- Male mice that were administered ghrelin lived an average of 757 days, while the mice lived an average of 688 days.
- The mice that reached the 90th quantile lived for 835 days for control-fed mice and 974 days for ghrelin-fed mice.
- Regardless of treatment, for every day that the animal reached its maximum body weight later, it lived almost a whole day longer.
Researchers from the University of Alabama at Birmingham and Indiana University at Bloomington discovered that male mice given a pill made of a pharmaceutical-grade compound from a young age had a significantly longer lifespan than male mice that did not receive the pill. The pill contained an agonist for ghrelin, a molecule produced when you do not eat, and treatment of male mice from early on led to an increase in the average age of mice equivalent to 7-8 years. This molecule is believed to play a role in how calorie restriction affects the length of time a person lives. The findings were published in a peer-reviewed publication called Aging Cell.
Imitating The Effects of Calorie Restriction
Observing and implementing the beneficial effects of calorie restriction on human health and longevity has been challenging. In spite of this fact, researchers are still attempting to understand how it works by using mice models. One significant drawback of using animals as models is that they are unable to communicate with us about hunger or any other physical sensations that could shed light on the workings of the system.

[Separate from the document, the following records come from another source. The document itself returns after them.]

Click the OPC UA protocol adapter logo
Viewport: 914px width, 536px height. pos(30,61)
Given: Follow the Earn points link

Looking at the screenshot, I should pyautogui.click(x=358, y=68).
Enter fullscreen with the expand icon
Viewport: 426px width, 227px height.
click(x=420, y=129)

A secretagogue is an agent that stimulates the production of hormones, neurohormones, chemical neurotransmitters, enzymes, or other molecules that are synthesized within cells and then secreted by those cells. Ghrelin is one such agent. There has been a significant amount of investigation into how the hormone ghrelin influences hunger, appetite, and other aspects of energy balance. Instead of reducing the amount of energy taken in, researchers studying the experiment’s effects on cognition in mouse models have hypothesized that the mechanism may be interoceptive cues—those that originate from the interior of an organism, particularly the gut and other internal organs.

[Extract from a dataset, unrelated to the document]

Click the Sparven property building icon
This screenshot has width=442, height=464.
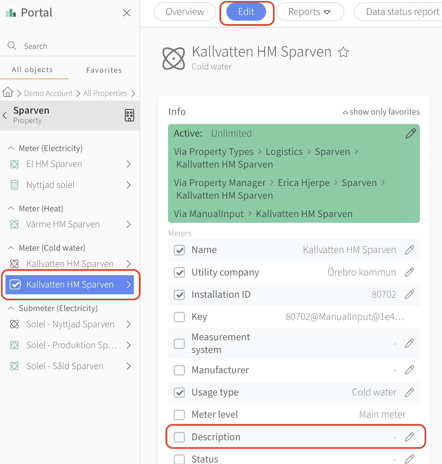click(129, 115)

In previous research, administering an oral dose of a ghrelin agonist called LY444711 to an Alzheimer’s disease mouse model reduced the disease’s pathology and improved cognitive function. At six months of age, the treatment with LY444711 decreased levels of neuroinflammation and toxic protein buildup of amyloid beta, which is a sign of Alzheimer’s disease. This was compared to the controls, but there was no noticeable difference in body weight or body fat percentage. This effect was similar to the effect seen in the group that had 20% of their calories restricted.
Ghrelin Moderately Increases Lifespan
Despite the numerous studies that have been conducted on the ways in which ghrelin influences both the amount of food consumed and the composition of the body, there has been no research conducted on the ways in which ghrelin agonists influence the length of life in rodent models. In this study, Kathryn A. Kaiser, PhD, Assistant Professor in the Department of Health Behavior at the University of Alabama at Birmingham, and her colleagues tested the hypothesis that a hunger-related pathway, such as a ghrelin agonist, would affect the lifespan of mice in a different way than it would affect the lifespan of mice that had not been treated. In this experiment, mice that were 6 weeks old were given either LY444711 or a placebo control pill and continued to be fed until they died. Animals in the treatment group had their food portions adjusted daily based on the group mean of the controls, which had been fed ad libitum for the previous week.

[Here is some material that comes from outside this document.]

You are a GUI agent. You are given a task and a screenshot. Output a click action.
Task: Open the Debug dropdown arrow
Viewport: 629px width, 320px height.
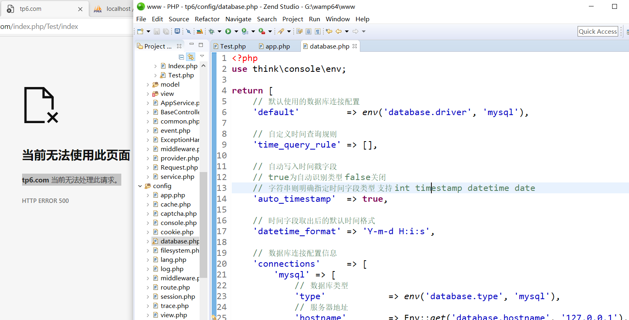(x=219, y=31)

According to the findings of these experiments, exposure to the ghrelin agonist led to an increase in lifespan as well as a reduction in total body mass. The male mice that were administered ghrelin lived an average of 757 days, while the untreated mice lived an average of 688 days. This is approximately 7.67 years in human terms. The mice that reached the 90th quantile, which is the point where 90% of the data points are lower than this number, lived for 835 days for control-fed mice and 974 days for ghrelin-fed mice, which is approximately an equivalent of 15.67 human years. It was fascinating to learn that the age at which an animal reached its maximum body weight could serve as a reliable indicator of how long it would live. For every day that the animal reached its maximum body weight later, it lived almost a whole day longer, which is the same as almost 40 days.
Rat studies show that other ghrelin-related agonists have similar effects.
High-dose treatments with single agonist compounds (BIM-28131 and BIM-28125) or human ghrelin that were comparable to the compound LY444711 have been tested using rat models. These experiments resulted in an increase in fat mass, which led to an overall increase in weight gain. The only one that demonstrated a significant rise in lean mass was BIM-28131. During treatment with either BIM-28131 or ghrelin, there was an increase in food intake; however, no effects on body weight-adjusted energy expenditure were observed over the course of the 4-week study. Based on these results, BIM-28131 looks like a promising ghrelin agonist with an appealing action profile for the ghrelin agonist of catabolic diseases like cachexia, which causes the body to become weak and lose weight.
These observations suggest ghrelin, as a growth hormone secretagogue, may influence a network of factors related to aging or body composition. Greater focus on tissue-specific effects, neurotransmitters, gene activity, and metabolic characteristics—such as body temperature, physical activity, diet composition effects, and potential sex differences—as well as the use of composite frailty index measures are warranted.